Differentiating between manual and bot attacks, and homing in on human ones in particular, can give security professionals a leg up on combatting fraud attempts versus corporate systems.

According to a report released Thursday by LexisNexis Risk Solutions, last year automated attacks (aka bots) did not see nearly the same increase (2%) as manual/human attacks, which soared by 19%. The report’s insights on digital fraud attacks were based on an analysis of 92 billion transactions.

A cybercrime specialist not affiliated with the report said that the human versus bot attacks figure reported by LexisNexis was not surprising, but it does suggest an important tactic for CISOs to consider, given the rise in manual attacks revealed by the study.

Automated bot attacks are extraordinarily more efficient than human ones, said Matt Harrigan, a VP at Leviathan Security. 

“You don’t need to increase the quantity of bots at nearly the same rate that you would need to increase manual attacks,” Harrigan said, of the differing methods attackers use to compromise systems. 

But these days, Harrigan said, attackers are overwhelmingly using manual attacks and automated attacks for very different purposes. Manual attacks are typically used for trying out new attack vectors. And if those attack methods succeed, it becomes a zero-day that will be visiting CISOs in a few days. Bots are then used to launch that new attack in massive volumes. 

That means that CISOs should make sure that systems are trying to differentiate between automated and manual attacks. And to then examine manual attacks very carefully, Harrigan said.

CISOs should “spend extra time” examining the manual attack attempts, he said, as doing so may give the security operations center a sneak preview of a zero-day, thereby giving them the ability to tweak defenses to try to thwart an imminent attack conducted potentially at scale by follow-on bots. 

“Every time [an attacker] knocks off a piece of armor, somebody figures out how to make a better piece of armor,” Harrigan said. “It’s always a cat and mouse game.”

The LexisNexis Risk Solutions report — available here — also identified the 2023 geographies must likely to have launched attacks as “parts of Southeast Asia [that] are established homes for dedicated remote scam centers. Cybercriminals favor border areas in Cambodia, Myanmar, and remote parts of Thailand.”

Addressing fraud and scams, rather than cybercrime in general, the report noted several trends over the past few years.

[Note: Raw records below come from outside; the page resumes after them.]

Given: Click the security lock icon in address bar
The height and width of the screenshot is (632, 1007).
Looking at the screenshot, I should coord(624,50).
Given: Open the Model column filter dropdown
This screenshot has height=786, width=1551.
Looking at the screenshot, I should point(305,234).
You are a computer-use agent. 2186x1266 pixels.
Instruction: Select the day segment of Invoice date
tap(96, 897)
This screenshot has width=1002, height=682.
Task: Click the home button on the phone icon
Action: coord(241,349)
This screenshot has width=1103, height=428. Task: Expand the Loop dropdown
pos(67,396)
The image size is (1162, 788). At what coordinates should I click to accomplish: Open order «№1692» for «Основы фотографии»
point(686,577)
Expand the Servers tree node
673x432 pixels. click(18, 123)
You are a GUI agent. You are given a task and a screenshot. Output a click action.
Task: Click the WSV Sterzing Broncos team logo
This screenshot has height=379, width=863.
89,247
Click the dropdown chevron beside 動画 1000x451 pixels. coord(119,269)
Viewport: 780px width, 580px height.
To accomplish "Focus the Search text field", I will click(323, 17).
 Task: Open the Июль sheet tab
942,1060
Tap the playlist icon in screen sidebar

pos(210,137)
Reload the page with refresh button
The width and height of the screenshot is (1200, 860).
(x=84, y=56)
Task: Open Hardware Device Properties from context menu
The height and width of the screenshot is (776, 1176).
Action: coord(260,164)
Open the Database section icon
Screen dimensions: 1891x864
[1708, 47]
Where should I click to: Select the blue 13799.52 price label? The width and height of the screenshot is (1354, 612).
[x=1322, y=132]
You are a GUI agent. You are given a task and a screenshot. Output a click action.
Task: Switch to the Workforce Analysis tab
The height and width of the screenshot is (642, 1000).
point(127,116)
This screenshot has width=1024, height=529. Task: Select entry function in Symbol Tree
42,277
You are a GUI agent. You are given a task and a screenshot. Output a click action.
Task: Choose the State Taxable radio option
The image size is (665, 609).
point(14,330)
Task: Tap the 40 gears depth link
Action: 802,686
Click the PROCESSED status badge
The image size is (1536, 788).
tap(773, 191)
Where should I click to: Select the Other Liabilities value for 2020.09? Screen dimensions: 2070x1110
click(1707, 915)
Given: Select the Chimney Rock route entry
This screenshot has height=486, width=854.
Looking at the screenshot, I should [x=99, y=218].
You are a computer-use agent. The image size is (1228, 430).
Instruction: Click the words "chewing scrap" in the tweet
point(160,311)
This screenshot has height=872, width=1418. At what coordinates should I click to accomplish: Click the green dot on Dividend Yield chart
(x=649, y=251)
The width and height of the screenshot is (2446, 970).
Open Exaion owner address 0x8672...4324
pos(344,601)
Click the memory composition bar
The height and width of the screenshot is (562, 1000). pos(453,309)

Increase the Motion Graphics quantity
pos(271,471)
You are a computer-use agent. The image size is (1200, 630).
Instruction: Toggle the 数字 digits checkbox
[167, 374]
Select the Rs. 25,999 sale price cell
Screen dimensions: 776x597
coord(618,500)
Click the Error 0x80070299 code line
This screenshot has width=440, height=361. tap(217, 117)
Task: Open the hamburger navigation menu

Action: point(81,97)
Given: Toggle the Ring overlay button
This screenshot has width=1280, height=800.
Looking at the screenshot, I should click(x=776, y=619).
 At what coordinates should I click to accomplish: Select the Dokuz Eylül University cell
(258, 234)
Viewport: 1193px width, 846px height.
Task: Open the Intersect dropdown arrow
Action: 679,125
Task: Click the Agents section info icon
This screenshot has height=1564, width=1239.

“In APAC, third-party account takeover has become even more dominant than in 2022, driven by a relentless scam pandemic across the region which for now is primarily fueling subsequent unauthorized fraud attempts, in contrast with the authorized transfer scams seen in EMEA,” LexisNexis researchers wrote. “Bonus abuse worsened in both EMEA and LATAM, linked to both gaming and gambling and ecommerce. North America saw significant YOY percentage growth of true identity theft in 2023, offsetting a decline in third-party chargeback fraud as a percentage of all classifications.”

The report also noted an ongoing security weakness with mobile devices, which suffered the greatest attack rate growth, prompting LexisNexis Risk Solutions to label the mobile channel “the least secure.”

“The lightweight nature of mobile browsers limits the availability of digital intelligence and risk signals, a boon to attackers relying on ambiguity,” according to the report’s researchers. “The preponderance of mobile app transactions makes that channel’s comparatively muted attack rate growth more concerning for organizations meeting consumer demand for mobile experiences overall.”